外头的村民还想看热闹,但被徐雷获给赶了出去。
顾承宇的腿必须回府医治。
他人还昏迷着就被抬上了马车,宋照夕用帕子抹着眼泪。
宋大山在旁边还想说几句话,却被顾辞年一个眼神给吓得转身就跑。
当年就是这样的人任由自己的继室欺负他的阿照!
马车缓缓启动。
“承宇,我们回家了。”
外头下了大雪,天色又黑了下来。
要不是有徐雷获他们在前面带路,这一路怕是多有艰难。
等一行人到了镇国公府,徐雷获本来想走,但被顾沉渊给请了回去。
“你们好不容易来一趟,而且做的又是为国为民的好事,没道理不进去歇歇脚喝杯热茶。”
“那我就带着兄弟们叨扰了。”
徐雷获一行人进了镇国公府,被安排住在了厢房里。
镇国公却没有回府,
传信回来也只说被大雪绊住了脚。
沈南星被弄影从沈府请了过来。
仔细为顾承宇检查一番之后得出的结论和大夫说的没多大差别。
“这左腿要是要治好,得重新接骨头,这接骨之痛并非寻常人能够忍受。”
见到宋照夕泫然欲泣模样话锋一转,“不过,我手上有麻沸散,可以顶一阵子。但药效一过,该痛的还是会痛。”

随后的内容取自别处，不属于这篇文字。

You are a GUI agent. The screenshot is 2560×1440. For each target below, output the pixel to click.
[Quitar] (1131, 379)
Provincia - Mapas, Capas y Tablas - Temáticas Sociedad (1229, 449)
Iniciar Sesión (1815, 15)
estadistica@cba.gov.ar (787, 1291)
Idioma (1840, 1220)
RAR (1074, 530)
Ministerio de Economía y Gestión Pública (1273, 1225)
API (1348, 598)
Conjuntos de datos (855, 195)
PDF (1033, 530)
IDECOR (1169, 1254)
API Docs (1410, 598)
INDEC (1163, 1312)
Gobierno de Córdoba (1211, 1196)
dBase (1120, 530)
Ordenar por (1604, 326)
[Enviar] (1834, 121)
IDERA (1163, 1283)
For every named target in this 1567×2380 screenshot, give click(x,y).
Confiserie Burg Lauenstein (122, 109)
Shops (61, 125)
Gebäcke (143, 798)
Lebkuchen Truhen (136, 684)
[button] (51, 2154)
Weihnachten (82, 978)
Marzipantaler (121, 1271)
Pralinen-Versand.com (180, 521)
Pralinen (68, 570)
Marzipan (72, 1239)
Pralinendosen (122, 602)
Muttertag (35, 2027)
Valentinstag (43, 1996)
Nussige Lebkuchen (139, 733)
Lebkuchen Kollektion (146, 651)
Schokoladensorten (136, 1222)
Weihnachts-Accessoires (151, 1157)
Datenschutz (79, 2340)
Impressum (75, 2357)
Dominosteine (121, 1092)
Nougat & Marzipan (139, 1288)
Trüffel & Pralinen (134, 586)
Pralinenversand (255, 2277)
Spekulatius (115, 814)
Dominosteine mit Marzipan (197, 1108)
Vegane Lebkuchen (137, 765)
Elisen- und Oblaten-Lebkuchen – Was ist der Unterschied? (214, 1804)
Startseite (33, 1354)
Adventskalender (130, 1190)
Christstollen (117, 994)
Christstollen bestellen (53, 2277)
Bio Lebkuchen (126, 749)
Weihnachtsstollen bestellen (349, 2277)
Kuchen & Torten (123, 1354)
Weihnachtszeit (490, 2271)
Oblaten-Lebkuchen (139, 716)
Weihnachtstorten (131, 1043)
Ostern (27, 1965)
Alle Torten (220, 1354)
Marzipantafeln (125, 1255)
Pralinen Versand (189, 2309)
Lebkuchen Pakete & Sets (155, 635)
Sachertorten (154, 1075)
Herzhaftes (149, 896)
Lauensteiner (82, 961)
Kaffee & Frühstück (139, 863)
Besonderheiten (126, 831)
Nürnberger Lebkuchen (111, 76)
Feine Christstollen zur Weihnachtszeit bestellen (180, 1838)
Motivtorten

顾承宇已经清醒,他跟着镇国公学过功夫,不会把这痛苦放在心上。
“南星,你来吧,我受得住。”
他重重吸了一口气又缓缓吐出来,房中不宜留太多人。
“照夕,你先出去,我不想被你看见这狼狈模样。”
“你再狼狈可有刚从泥土里被挖出来时的狼狈?我什么没见过?”
宋照夕不出去,顾令仪和顾辞年自然也不想出去。
行吧,留着就留着。
沈南星让下人准备了等会儿要用到的东西,将顾承宇的裤子脱了去之后就开始为他治疗。
腿处已经红肿了起来,但还不算太严重。
沈南星先给他服用了一些麻沸散。
等药效上来,他的神志已经不算太清楚了,只睁着眼看着自己的帐子顶。
沈南星先是用手试探了一下骨头断裂之处的位置,眼神一偏,双手一按,将错位的脚踝骨头给按回了原位!
一瞬间钻心之痛袭来,顾承宇痛得轻哼一声,思绪又清明了几分。
一边的宋照夕与顾令仪双手紧紧交握在一起,担忧地看着顾承宇。
沈南星医术高超,此时也不敢马虎。
这样又来了两回,才是将骨头完全给接好。
他擦了擦额头冒出的冷汗,瘫坐在椅子上将杯子里的茶水一口气喝光。
“这骨头我是接好了,但他这腿三个月不能挪动不能下床,否则今天一切都是白费力气。”
“还有这断了的三根肋骨,他更要好好躺在床上静养一段时日!我写个药方出来。”